Set down the data that follows, exactly and completely.

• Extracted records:

--- START ---

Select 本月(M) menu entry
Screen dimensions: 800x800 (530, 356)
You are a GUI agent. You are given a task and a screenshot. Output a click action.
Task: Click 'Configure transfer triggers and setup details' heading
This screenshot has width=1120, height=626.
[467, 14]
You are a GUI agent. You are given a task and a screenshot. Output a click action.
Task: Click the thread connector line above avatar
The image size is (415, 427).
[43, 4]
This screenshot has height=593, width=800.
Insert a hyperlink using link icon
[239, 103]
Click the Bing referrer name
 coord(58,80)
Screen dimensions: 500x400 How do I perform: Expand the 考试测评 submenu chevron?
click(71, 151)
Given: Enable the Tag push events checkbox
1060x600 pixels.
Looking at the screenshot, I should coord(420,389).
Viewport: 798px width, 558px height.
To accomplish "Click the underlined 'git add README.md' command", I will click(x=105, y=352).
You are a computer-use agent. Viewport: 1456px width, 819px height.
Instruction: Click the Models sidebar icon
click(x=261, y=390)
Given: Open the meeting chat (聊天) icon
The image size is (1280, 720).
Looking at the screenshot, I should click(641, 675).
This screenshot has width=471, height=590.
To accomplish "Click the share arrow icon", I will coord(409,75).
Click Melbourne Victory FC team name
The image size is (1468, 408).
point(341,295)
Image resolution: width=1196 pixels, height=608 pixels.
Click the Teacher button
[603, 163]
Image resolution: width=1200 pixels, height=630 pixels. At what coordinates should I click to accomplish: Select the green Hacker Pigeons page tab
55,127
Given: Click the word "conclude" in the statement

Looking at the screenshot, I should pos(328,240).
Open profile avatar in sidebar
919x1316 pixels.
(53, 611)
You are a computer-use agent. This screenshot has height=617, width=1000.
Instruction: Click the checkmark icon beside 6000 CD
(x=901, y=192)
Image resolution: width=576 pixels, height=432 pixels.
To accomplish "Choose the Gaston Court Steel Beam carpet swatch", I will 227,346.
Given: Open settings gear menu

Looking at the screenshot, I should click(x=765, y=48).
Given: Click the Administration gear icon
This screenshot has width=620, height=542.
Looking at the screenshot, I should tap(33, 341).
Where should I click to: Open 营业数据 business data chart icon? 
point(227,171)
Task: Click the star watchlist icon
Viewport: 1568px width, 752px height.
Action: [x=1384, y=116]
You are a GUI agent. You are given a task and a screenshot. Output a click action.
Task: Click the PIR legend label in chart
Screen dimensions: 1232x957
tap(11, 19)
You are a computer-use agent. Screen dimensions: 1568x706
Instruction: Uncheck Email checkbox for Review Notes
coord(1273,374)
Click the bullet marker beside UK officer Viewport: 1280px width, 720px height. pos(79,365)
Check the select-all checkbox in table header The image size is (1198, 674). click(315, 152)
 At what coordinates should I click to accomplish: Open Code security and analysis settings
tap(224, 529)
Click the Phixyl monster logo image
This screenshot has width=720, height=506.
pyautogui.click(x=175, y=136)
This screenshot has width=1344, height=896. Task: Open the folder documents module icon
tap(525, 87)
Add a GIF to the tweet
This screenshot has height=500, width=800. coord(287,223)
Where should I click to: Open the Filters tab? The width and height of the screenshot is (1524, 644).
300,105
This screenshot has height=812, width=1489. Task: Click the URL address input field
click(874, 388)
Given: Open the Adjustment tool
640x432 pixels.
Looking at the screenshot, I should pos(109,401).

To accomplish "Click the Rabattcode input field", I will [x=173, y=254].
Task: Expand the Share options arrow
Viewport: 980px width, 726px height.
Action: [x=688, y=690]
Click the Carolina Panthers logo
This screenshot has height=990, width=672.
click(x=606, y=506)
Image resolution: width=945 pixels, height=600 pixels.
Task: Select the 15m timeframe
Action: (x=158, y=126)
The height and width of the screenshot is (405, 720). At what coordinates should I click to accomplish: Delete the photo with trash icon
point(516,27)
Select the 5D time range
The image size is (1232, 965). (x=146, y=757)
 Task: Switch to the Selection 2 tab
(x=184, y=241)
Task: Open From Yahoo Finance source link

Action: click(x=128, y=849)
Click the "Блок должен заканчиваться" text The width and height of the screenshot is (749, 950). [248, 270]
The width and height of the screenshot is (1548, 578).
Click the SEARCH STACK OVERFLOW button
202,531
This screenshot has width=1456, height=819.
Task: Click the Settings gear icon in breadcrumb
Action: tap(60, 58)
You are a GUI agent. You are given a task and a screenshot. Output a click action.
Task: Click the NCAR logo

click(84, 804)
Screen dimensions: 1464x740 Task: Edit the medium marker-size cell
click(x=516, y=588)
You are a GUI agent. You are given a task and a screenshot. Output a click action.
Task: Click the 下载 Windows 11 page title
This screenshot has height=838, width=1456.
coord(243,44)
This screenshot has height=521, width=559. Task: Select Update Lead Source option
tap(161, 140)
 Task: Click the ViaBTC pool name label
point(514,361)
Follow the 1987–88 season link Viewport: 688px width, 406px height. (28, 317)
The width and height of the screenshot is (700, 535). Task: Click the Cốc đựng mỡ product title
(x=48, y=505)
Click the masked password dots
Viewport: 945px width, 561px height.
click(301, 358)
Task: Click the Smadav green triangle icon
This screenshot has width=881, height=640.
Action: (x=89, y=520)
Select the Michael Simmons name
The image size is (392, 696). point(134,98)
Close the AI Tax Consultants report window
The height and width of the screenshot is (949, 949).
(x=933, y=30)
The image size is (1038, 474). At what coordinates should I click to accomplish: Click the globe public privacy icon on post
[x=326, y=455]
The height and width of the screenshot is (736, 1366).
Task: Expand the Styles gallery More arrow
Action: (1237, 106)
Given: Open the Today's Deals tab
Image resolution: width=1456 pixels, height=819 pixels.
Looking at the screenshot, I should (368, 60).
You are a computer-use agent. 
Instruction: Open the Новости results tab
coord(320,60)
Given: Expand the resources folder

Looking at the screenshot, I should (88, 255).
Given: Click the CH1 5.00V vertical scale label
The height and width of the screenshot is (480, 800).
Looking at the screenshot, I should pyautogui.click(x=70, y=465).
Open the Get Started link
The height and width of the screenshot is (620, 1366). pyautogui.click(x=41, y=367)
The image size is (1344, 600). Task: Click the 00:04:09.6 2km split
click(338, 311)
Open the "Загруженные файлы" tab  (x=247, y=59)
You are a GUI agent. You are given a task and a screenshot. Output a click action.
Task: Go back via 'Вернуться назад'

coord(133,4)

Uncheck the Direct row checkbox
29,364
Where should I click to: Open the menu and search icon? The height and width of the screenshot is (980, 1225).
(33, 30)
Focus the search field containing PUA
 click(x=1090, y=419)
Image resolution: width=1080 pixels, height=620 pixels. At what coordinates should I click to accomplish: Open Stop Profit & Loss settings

--- END ---

• Reply to the task:
Select 本月(M) menu entry
Screen dimensions: 800x800 (530, 356)
You are a GUI agent. You are given a task and a screenshot. Output a click action.
Task: Click 'Configure transfer triggers and setup details' heading
This screenshot has width=1120, height=626.
[467, 14]
You are a GUI agent. You are given a task and a screenshot. Output a click action.
Task: Click the thread connector line above avatar
The image size is (415, 427).
[43, 4]
This screenshot has height=593, width=800.
Insert a hyperlink using link icon
[239, 103]
Click the Bing referrer name
 coord(58,80)
Screen dimensions: 500x400 How do I perform: Expand the 考试测评 submenu chevron?
click(71, 151)
Given: Enable the Tag push events checkbox
1060x600 pixels.
Looking at the screenshot, I should coord(420,389).
Viewport: 798px width, 558px height.
To accomplish "Click the underlined 'git add README.md' command", I will click(x=105, y=352).
You are a computer-use agent. Viewport: 1456px width, 819px height.
Instruction: Click the Models sidebar icon
click(x=261, y=390)
Given: Open the meeting chat (聊天) icon
The image size is (1280, 720).
Looking at the screenshot, I should click(641, 675).
This screenshot has width=471, height=590.
To accomplish "Click the share arrow icon", I will coord(409,75).
Click Melbourne Victory FC team name
The image size is (1468, 408).
point(341,295)
Image resolution: width=1196 pixels, height=608 pixels.
Click the Teacher button
[603, 163]
Image resolution: width=1200 pixels, height=630 pixels. At what coordinates should I click to accomplish: Select the green Hacker Pigeons page tab
55,127
Given: Click the word "conclude" in the statement

Looking at the screenshot, I should pos(328,240).
Open profile avatar in sidebar
919x1316 pixels.
(53, 611)
You are a computer-use agent. This screenshot has height=617, width=1000.
Instruction: Click the checkmark icon beside 6000 CD
(x=901, y=192)
Image resolution: width=576 pixels, height=432 pixels.
To accomplish "Choose the Gaston Court Steel Beam carpet swatch", I will 227,346.
Given: Open settings gear menu

Looking at the screenshot, I should click(x=765, y=48).
Given: Click the Administration gear icon
This screenshot has width=620, height=542.
Looking at the screenshot, I should tap(33, 341).
Where should I click to: Open 营业数据 business data chart icon? 
point(227,171)
Task: Click the star watchlist icon
Viewport: 1568px width, 752px height.
Action: [x=1384, y=116]
You are a GUI agent. You are given a task and a screenshot. Output a click action.
Task: Click the PIR legend label in chart
Screen dimensions: 1232x957
tap(11, 19)
You are a computer-use agent. Screen dimensions: 1568x706
Instruction: Uncheck Email checkbox for Review Notes
coord(1273,374)
Click the bullet marker beside UK officer Viewport: 1280px width, 720px height. pos(79,365)
Check the select-all checkbox in table header The image size is (1198, 674). click(315, 152)
 At what coordinates should I click to accomplish: Open Code security and analysis settings
tap(224, 529)
Click the Phixyl monster logo image
This screenshot has width=720, height=506.
pyautogui.click(x=175, y=136)
This screenshot has width=1344, height=896. Task: Open the folder documents module icon
tap(525, 87)
Add a GIF to the tweet
This screenshot has height=500, width=800. coord(287,223)
Where should I click to: Open the Filters tab? The width and height of the screenshot is (1524, 644).
300,105
This screenshot has height=812, width=1489. Task: Click the URL address input field
click(874, 388)
Given: Open the Adjustment tool
640x432 pixels.
Looking at the screenshot, I should pos(109,401).

To accomplish "Click the Rabattcode input field", I will [x=173, y=254].
Task: Expand the Share options arrow
Viewport: 980px width, 726px height.
Action: [x=688, y=690]
Click the Carolina Panthers logo
This screenshot has height=990, width=672.
click(x=606, y=506)
Image resolution: width=945 pixels, height=600 pixels.
Task: Select the 15m timeframe
Action: (x=158, y=126)
The height and width of the screenshot is (405, 720). At what coordinates should I click to accomplish: Delete the photo with trash icon
point(516,27)
Select the 5D time range
The image size is (1232, 965). (x=146, y=757)
 Task: Switch to the Selection 2 tab
(x=184, y=241)
Task: Open From Yahoo Finance source link

Action: click(x=128, y=849)
Click the "Блок должен заканчиваться" text The width and height of the screenshot is (749, 950). [248, 270]
The width and height of the screenshot is (1548, 578).
Click the SEARCH STACK OVERFLOW button
202,531
This screenshot has width=1456, height=819.
Task: Click the Settings gear icon in breadcrumb
Action: tap(60, 58)
You are a GUI agent. You are given a task and a screenshot. Output a click action.
Task: Click the NCAR logo

click(84, 804)
Screen dimensions: 1464x740 Task: Edit the medium marker-size cell
click(x=516, y=588)
You are a GUI agent. You are given a task and a screenshot. Output a click action.
Task: Click the 下载 Windows 11 page title
This screenshot has height=838, width=1456.
coord(243,44)
This screenshot has height=521, width=559. Task: Select Update Lead Source option
tap(161, 140)
 Task: Click the ViaBTC pool name label
point(514,361)
Follow the 1987–88 season link Viewport: 688px width, 406px height. (28, 317)
The width and height of the screenshot is (700, 535). Task: Click the Cốc đựng mỡ product title
(x=48, y=505)
Click the masked password dots
Viewport: 945px width, 561px height.
click(301, 358)
Task: Click the Smadav green triangle icon
This screenshot has width=881, height=640.
Action: (x=89, y=520)
Select the Michael Simmons name
The image size is (392, 696). point(134,98)
Close the AI Tax Consultants report window
The height and width of the screenshot is (949, 949).
(x=933, y=30)
The image size is (1038, 474). At what coordinates should I click to accomplish: Click the globe public privacy icon on post
[x=326, y=455]
The height and width of the screenshot is (736, 1366).
Task: Expand the Styles gallery More arrow
Action: (1237, 106)
Given: Open the Today's Deals tab
Image resolution: width=1456 pixels, height=819 pixels.
Looking at the screenshot, I should (368, 60).
You are a computer-use agent. 
Instruction: Open the Новости results tab
coord(320,60)
Given: Expand the resources folder

Looking at the screenshot, I should (88, 255).
Given: Click the CH1 5.00V vertical scale label
The height and width of the screenshot is (480, 800).
Looking at the screenshot, I should pyautogui.click(x=70, y=465).
Open the Get Started link
The height and width of the screenshot is (620, 1366). pyautogui.click(x=41, y=367)
The image size is (1344, 600). Task: Click the 00:04:09.6 2km split
click(338, 311)
Open the "Загруженные файлы" tab  (x=247, y=59)
You are a GUI agent. You are given a task and a screenshot. Output a click action.
Task: Go back via 'Вернуться назад'

coord(133,4)

Uncheck the Direct row checkbox
29,364
Where should I click to: Open the menu and search icon? The height and width of the screenshot is (980, 1225).
(33, 30)
Focus the search field containing PUA
 click(x=1090, y=419)
Image resolution: width=1080 pixels, height=620 pixels. At what coordinates should I click to accomplish: Open Stop Profit & Loss settings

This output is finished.